In fact, many learners contribute to items featured in our hospitality and hotel uniforms catalogue, knowing that what they produce will be worn in high visibility, real professional environments. A bit of pressure sure, but 'pressure is a privilege' - another mantra of ours that's always delivered with a wink and a smile.
That shift - from observer to contributor - is where programmes either succeed or quietly fail.
Gillian: "This was my first real job"
For Gillian, joining our learnership school marked a turning point.
She had completed a short sewing course and earned a small income doing alterations at home, but had never had a formal job.
"Coming here was my first official job," she says. "That alone boosted my confidence."
Still officially in training, Gillian now supports others who struggle with specific techniques. On the production floor, she's earned the nickname "Teacher."
"I didn't expect to grow this fast," she says. "But when people trust you, you push yourself harder."
She now works across multiple categories, including our most popular - work wear for ladies range, gaining experience that makes her longer-term employment real, not theoretical.

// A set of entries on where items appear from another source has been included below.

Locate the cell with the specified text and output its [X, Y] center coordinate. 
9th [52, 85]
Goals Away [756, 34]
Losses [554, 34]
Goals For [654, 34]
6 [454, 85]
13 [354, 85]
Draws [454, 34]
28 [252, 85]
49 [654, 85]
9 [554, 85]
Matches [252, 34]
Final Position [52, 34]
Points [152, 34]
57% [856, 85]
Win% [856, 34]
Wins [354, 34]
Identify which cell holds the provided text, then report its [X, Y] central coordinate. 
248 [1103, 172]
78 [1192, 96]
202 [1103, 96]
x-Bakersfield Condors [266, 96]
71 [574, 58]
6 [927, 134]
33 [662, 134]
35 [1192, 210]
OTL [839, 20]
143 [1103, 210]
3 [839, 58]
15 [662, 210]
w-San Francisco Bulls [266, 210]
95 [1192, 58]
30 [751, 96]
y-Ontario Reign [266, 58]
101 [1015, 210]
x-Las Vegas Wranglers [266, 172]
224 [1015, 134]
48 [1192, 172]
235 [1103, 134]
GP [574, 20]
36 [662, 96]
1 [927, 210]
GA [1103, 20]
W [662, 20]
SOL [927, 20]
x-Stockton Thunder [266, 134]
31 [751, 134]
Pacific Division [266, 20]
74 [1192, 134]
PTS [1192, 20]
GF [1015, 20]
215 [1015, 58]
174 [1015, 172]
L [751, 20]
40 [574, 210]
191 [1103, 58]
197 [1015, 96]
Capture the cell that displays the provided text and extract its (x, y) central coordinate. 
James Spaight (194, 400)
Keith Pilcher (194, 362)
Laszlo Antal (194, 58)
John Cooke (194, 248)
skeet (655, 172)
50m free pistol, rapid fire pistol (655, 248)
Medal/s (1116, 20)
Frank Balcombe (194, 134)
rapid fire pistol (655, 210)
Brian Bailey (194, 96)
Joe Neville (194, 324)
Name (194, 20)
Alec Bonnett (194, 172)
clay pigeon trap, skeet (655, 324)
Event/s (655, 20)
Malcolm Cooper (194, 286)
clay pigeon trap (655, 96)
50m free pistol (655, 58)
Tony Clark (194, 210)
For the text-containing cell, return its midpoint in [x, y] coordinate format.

Another learner, a familiar pattern
Another apprentice joined us with no factory experience at all.
At first, the pace was overwhelming - machines, targets, quality checks. Progress was slow, then steady.
Today, she works independently across all our office attire ranges and supports final quality checks on large production runs before dispatch.

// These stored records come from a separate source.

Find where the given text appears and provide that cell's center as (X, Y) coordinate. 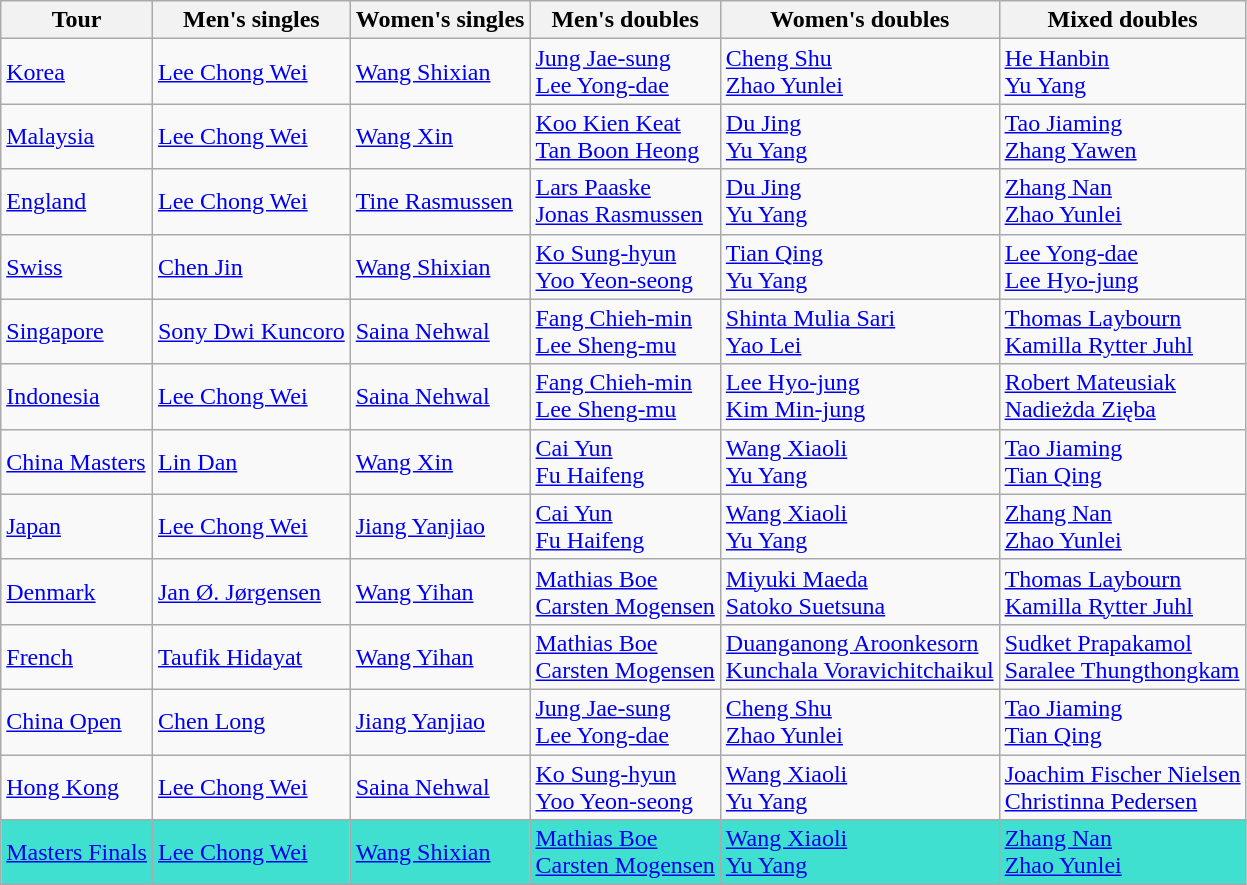
Sudket Prapakamol Saralee Thungthongkam (1122, 656)
Swiss (77, 266)
Tian Qing Yu Yang (860, 266)
China Open (77, 722)
Miyuki Maeda Satoko Suetsuna (860, 592)
Shinta Mulia Sari Yao Lei (860, 332)
Chen Jin (251, 266)
Malaysia (77, 136)
Lee Hyo-jung Kim Min-jung (860, 396)
Tine Rasmussen (440, 202)
China Masters (77, 462)
Denmark (77, 592)
Chen Long (251, 722)
Women's singles (440, 20)
Men's singles (251, 20)
Japan (77, 526)
Lin Dan (251, 462)
Masters Finals (77, 852)
Indonesia (77, 396)
Korea (77, 72)
Mixed doubles (1122, 20)
Tao Jiaming Zhang Yawen (1122, 136)
Sony Dwi Kuncoro (251, 332)
Men's doubles (625, 20)
Women's doubles (860, 20)
Duanganong Aroonkesorn Kunchala Voravichitchaikul (860, 656)
He Hanbin Yu Yang (1122, 72)
Lee Yong-dae Lee Hyo-jung (1122, 266)
Joachim Fischer Nielsen Christinna Pedersen (1122, 786)
England (77, 202)
Koo Kien Keat Tan Boon Heong (625, 136)
Lars Paaske Jonas Rasmussen (625, 202)
French (77, 656)
Taufik Hidayat (251, 656)
Jan Ø. Jørgensen (251, 592)
Singapore (77, 332)
Hong Kong (77, 786)
Robert Mateusiak Nadieżda Zięba (1122, 396)
Tour (77, 20)
Extract the (X, Y) coordinate from the center of the cell holding the provided text.  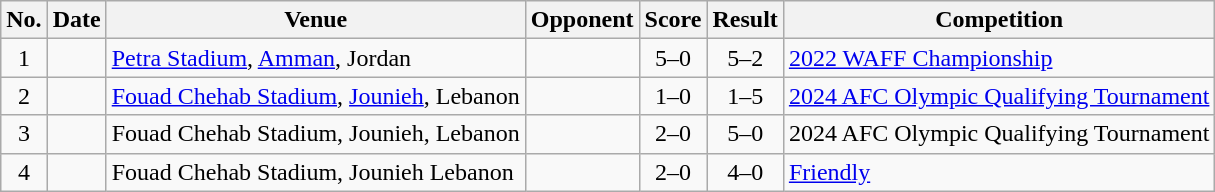
Result (745, 20)
Venue (316, 20)
1–0 (673, 96)
2022 WAFF Championship (999, 58)
Friendly (999, 172)
No. (24, 20)
Opponent (582, 20)
3 (24, 134)
1 (24, 58)
Date (76, 20)
1–5 (745, 96)
4–0 (745, 172)
Petra Stadium, Amman, Jordan (316, 58)
2 (24, 96)
Score (673, 20)
5–2 (745, 58)
Fouad Chehab Stadium, Jounieh Lebanon (316, 172)
4 (24, 172)
Competition (999, 20)
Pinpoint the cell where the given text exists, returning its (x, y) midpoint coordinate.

"It's different when you know people are going to wear what you made," she says. "I want to do the best I can."
That sense of ownership doesn't come from theory. It comes from responsibility.
Retention, honestly measured
Retention is one of the clearest indicators of whether a programme works. Ours is often very high - sometimes reaching 95%.
But we're realistic. When learners receive other job offers, they sometimes leave. And while that can be difficult for us, it's also a positive sign for the wider economy.
What matters most is that they leave with skills, confidence, and employment opportunities they didn't have before.
As our programme has grown, we've increased our annual intake by 30%, while strengthening mentorship and support systems. Over time, we've seen that retention improves when learners can clearly see a future that feels achievable - not just promised.
Training people to belong
We don't see this as charity. We see it as workforce sustainability.
Our learners are trained on real machinery, within real production schedules, producing garments that meet professional standards. This includes everything from corporate dresses to broader ranges developed alongside leading corporate clothing suppliers in South Africa.
The expectation is simple: quality, consistency, and pride in what is produced.
As one of our interns put it:
"We don't train people to leave - we train people to belong."
Why this story matters
In a country searching for real solutions to unemployment, this model offers something rare: a genuine pathway from training to employment.
• It shows how internal skills pipelines can address national challenges
• It replaces surface-level initiatives with real structure and accountability
• It brings human stories into a conversation often dominated by statistics
• And it proves that businesses can be part of the solution - not just observers
Because learnerships fail when there is no next step - we have seen this happen time and time again.
They succeed when businesses are willing to build those steps - and stand behind them.
At Imagemakers, this is simply how we believe things should be done. And if we can pay it forward, perhaps more companies will follow suit.